Volviendo a estas últimas, algunos investigadores creen que el teletrabajo sería una buena idea para luchar contra la contaminación, un problema muy actual: en concreto, algunos aseguran que haría bajar los niveles de carbono en 3 millones de toneladas. Pero no solo saldría ganando el medio ambiente, sino que también los accidentes de tráfico descenderían, disminuyendo la mortalidad vial.

Entonces, ¿tenemos que acostumbrarnos a trabajar en pijama y no volver a ver a nuestros compañeros, de los que nos despedimos hace más de dos meses?

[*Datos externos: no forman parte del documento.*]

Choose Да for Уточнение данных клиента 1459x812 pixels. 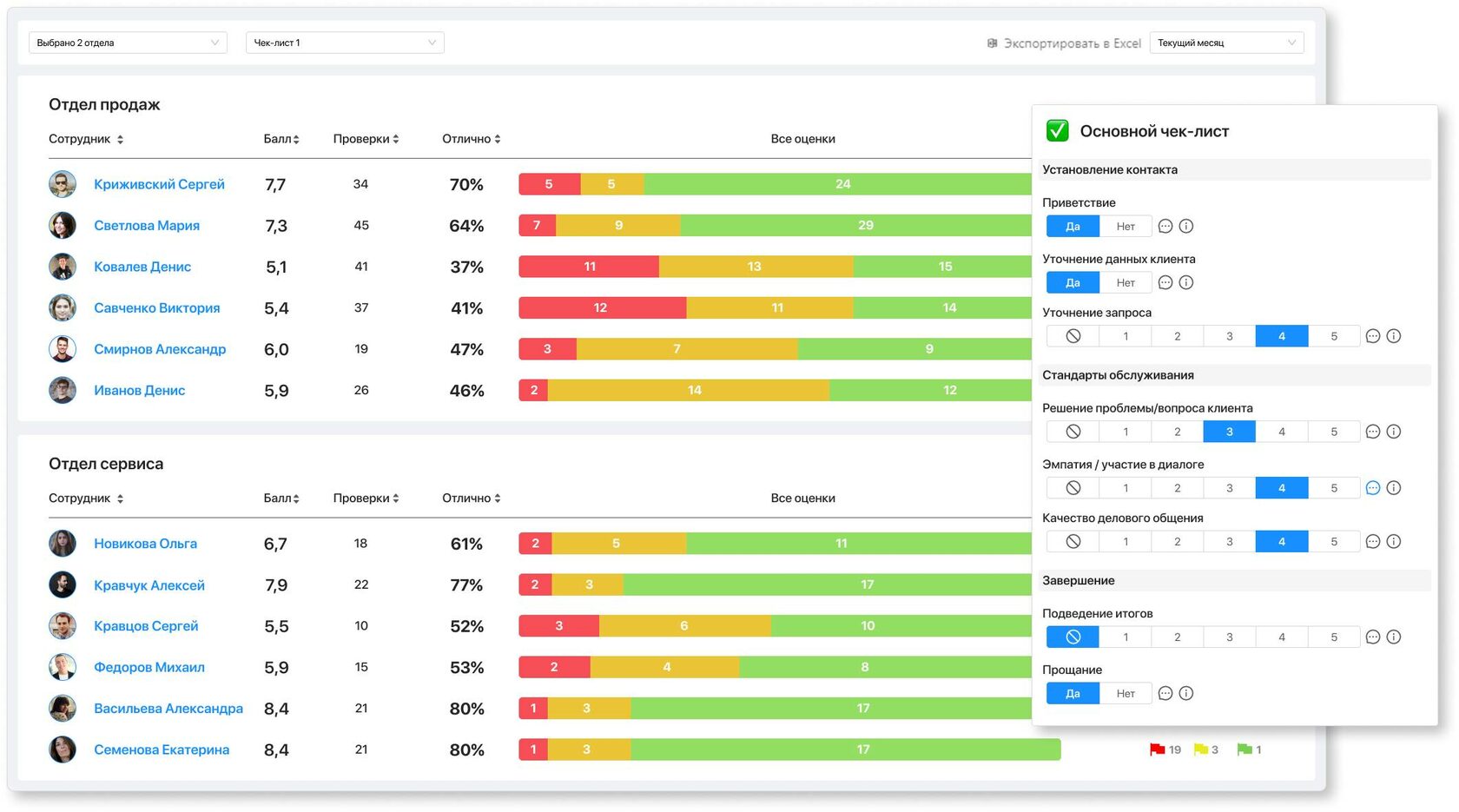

Según cuenta un reciente artículo publicado en 'The Atlantic', algunas empresas, incluidas Google y Facebook, ya han extendido las políticas del teletrabajo hasta finales de otoño o principios del año que viene.
Eso les da tiempo para pruebas gubernamentales y esfuerzos de rastreo para mejorar y para que haya mejores tratamientos disponibles.
Otras como Twitter, incluso han ido un paso más allá y ahora permite a los empleados trabajar desde casa 'para siempre'.

Los modelos mixtos serán posiblemente lo que nos traiga la nueva normalidad, con trabajos por turnos y mayor flexibilidad horaria y 'espacial'

Y no es tan descabellado pues, por el momento, según informan analistas como el profesor de salud pública de Harvard Joseph G.
Allen
, lo fundamental es la salud de los trabajadores.
Hasta que las empresas no analicen cómo pueden regresar de forma segura, la prioridad es mitigar los riesgos.
Esperar ahora parece la opción más prudente, sobre todo si tenemos en cuenta que los niños no han vuelto a los colegios y no lo harán hasta el próximo curso escolar.

En Estados Unidos, los Centros para el Control y la Prevención de Enfermedades publicaron la semana pasada una guía que, además de sugerir a las empresas que desinfectaran y extremaran la higiene, también instaban a que los trabajadores se quedasen en casa.
Sin embargo, algunos solo quieren ver en esto algo temporal, pues aseguran que no todo en el teletrabajo es tan idílico como se pretende mostrar: el intercambio de ideas entre compañeros es fundamental para potenciar la creatividad, así como la sociabilidad, y también aseguran que en algunos casos la productividad puede verse afectada así como los horarios (teletrabajar no significa estar disponible a todas horas).

Si el coronavirus no termina por completo con el trabajo presencial, por lo menos sí es probable que lo transforme, siempre que se pueda, hacia un modelo híbrido, pues, al fin y al cabo, solo se ha acelerado un plan que llevaba pensándose mucho tiempo.
Los modelos mixtos serán posiblemente lo que nos traiga la nueva normalidad, con trabajos por turnos y mayor flexibilidad (horaria y espacial, en lo referente al lugar de trabajo).
Lo realista para avanzar es adaptarse a todos los cambios que estén por venir.
Aunque eso signifique continuar haciendo reuniones mediante videollamadas.